Malbazar is about 50km from Jalpaiguri town.
Jafurannessa, Karimul's mother, died in 1995 of a heart attack because he could not arrange for an ambulance in time to take her to a hospital.
"She died at home," Karimul said today after coming to know that one of the country's highest civilian honours would be conferred on him. "I tried my best but could not get an ambulance for her."
"After her death, I thought about the problem that thousands of people in the remote areas of Malbazar face, particularly in forest villages and tea estates. I realised many people, particularly the poor, often die for lack of proper treatment," he said.
He saved money and bought a motorcycle in 1998. Since then, Karimul has ferried several thousand in Malbazar to hospital for free. Patients and sometimes a family member ride pillion on the bike.
Karimul said he never charged anyone and was ready to take patients to hospital even at midnight. Those in need of his "bike ambulance" call Karimul on his cellphone.

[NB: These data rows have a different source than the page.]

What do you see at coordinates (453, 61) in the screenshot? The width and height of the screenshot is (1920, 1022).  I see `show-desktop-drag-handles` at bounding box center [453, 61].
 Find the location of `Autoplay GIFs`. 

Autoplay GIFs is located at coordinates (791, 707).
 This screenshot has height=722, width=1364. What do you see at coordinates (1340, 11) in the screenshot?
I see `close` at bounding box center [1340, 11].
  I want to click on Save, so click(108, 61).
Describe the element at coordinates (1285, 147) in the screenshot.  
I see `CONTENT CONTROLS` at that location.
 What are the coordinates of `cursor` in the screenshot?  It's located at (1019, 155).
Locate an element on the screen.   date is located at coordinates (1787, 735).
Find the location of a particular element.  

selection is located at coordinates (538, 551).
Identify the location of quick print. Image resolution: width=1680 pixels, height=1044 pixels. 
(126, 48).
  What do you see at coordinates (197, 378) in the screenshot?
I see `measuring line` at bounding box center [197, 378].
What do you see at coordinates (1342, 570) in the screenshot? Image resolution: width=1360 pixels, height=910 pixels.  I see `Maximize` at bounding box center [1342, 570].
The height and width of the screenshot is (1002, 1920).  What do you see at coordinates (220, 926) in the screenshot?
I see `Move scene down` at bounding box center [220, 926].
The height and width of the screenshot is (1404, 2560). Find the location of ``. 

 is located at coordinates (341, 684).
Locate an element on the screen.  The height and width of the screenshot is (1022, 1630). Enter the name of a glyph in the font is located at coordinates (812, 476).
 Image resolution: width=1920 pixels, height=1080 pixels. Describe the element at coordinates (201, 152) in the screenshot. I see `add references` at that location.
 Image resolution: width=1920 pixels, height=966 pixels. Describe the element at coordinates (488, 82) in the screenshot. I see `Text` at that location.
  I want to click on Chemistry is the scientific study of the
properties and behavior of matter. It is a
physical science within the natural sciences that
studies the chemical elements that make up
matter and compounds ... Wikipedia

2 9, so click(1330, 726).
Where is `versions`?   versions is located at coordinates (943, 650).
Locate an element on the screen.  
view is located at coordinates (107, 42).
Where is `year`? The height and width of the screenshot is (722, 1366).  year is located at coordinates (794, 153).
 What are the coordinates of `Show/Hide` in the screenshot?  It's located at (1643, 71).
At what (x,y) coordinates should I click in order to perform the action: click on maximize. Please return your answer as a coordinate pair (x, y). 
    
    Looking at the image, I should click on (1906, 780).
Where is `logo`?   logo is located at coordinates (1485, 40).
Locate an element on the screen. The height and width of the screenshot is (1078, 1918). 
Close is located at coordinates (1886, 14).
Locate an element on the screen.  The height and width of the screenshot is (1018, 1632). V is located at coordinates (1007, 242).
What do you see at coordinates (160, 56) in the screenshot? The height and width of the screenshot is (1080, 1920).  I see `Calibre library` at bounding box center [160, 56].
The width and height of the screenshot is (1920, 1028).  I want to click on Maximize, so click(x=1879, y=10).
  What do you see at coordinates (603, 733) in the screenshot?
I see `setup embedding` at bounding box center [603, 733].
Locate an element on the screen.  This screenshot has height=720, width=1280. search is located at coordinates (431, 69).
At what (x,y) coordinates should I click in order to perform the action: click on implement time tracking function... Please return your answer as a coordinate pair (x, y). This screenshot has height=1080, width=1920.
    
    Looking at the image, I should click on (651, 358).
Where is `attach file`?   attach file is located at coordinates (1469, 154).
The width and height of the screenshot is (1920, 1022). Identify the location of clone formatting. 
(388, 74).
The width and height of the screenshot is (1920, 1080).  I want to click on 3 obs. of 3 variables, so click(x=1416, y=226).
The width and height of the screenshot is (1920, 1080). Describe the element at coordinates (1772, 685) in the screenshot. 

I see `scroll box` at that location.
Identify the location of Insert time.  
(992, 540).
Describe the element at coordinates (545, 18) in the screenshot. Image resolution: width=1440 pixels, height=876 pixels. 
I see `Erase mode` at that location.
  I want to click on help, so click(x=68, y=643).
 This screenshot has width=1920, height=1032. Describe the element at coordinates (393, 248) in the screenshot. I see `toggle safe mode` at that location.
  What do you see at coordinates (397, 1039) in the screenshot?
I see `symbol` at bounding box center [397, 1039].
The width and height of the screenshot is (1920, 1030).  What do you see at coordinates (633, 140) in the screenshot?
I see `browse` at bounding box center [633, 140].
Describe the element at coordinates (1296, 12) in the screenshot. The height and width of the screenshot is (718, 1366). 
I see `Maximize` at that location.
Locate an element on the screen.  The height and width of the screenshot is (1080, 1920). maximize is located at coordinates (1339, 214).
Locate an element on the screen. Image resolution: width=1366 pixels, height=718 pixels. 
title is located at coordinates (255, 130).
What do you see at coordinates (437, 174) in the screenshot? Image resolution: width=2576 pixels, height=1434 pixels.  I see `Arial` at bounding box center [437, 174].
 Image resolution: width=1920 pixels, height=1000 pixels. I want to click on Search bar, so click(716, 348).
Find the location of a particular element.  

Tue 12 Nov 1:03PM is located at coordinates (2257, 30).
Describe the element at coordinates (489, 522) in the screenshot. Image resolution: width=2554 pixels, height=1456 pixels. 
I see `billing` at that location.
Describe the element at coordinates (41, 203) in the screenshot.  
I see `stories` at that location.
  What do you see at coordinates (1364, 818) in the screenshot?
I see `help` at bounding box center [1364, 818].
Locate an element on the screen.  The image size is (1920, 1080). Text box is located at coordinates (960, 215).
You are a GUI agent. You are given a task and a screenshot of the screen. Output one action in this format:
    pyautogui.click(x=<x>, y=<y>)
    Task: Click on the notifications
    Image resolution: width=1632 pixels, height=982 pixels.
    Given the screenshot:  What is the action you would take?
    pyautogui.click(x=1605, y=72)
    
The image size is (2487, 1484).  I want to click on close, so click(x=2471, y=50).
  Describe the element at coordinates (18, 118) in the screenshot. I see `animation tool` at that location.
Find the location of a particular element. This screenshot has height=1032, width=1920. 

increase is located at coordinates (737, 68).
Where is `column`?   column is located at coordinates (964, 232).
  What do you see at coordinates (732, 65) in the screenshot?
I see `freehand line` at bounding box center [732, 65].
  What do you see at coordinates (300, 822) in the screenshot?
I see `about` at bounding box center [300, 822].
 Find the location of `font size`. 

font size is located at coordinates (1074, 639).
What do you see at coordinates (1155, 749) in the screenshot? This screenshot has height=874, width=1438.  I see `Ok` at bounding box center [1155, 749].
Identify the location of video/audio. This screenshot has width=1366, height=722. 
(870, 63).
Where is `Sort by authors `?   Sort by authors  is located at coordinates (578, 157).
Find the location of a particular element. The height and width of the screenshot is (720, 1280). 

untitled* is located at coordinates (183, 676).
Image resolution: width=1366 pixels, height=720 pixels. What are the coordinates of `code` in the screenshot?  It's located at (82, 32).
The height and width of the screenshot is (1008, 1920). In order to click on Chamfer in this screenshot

"I have left home at midnight to take people to hospitals. I never give it a second thought when I get a call. I cannot forget my mother's death," he said.
So far, he has taken over 3,000 patients to nearby health centres and hospitals.
"In many remote places, there are no proper roads for an ambulance to go there. But I can reach there with my motorcycle, take the patient as the pillion and leave for hospital," he said.
Karimul's means are meagre. He works in a small tea plantation, Subarnapur, a job that gets him Rs 4,000 a month.
Most of the salary is exhausted in buying fuel for the bike, Karimul said.
He lives with his wife Anjuya Begum, two sons Rajesh and Raju and his daughters-in-law.
His sons have a betel leaf shop and a cellphone repairing store in Rajadanga. Their earnings sustain the family.
"We do not stop him as he feels satisfied by providing this service. Several days we hear his bike roaring out of our home in the wee hours but we never stop him. Also, in these days, residents of several villages and tea gardens bank on my father's service," Rajesh said.
Rajadanga, Dhalabari, Kranti and Changmari - all located on the outskirts of Malbazar town - are some of the areas from where Karimul gets SOS calls.
Today, Karimul got a call from Delhi.
"Somebody spoke to me in English and then in Hindi and informed me about the Padma Shri. I had no idea about the award but later, some local people told me about it. If I am getting it for my work, I would dedicate it to my mother, who inspired me to help the poor and ailing people with her life," he said.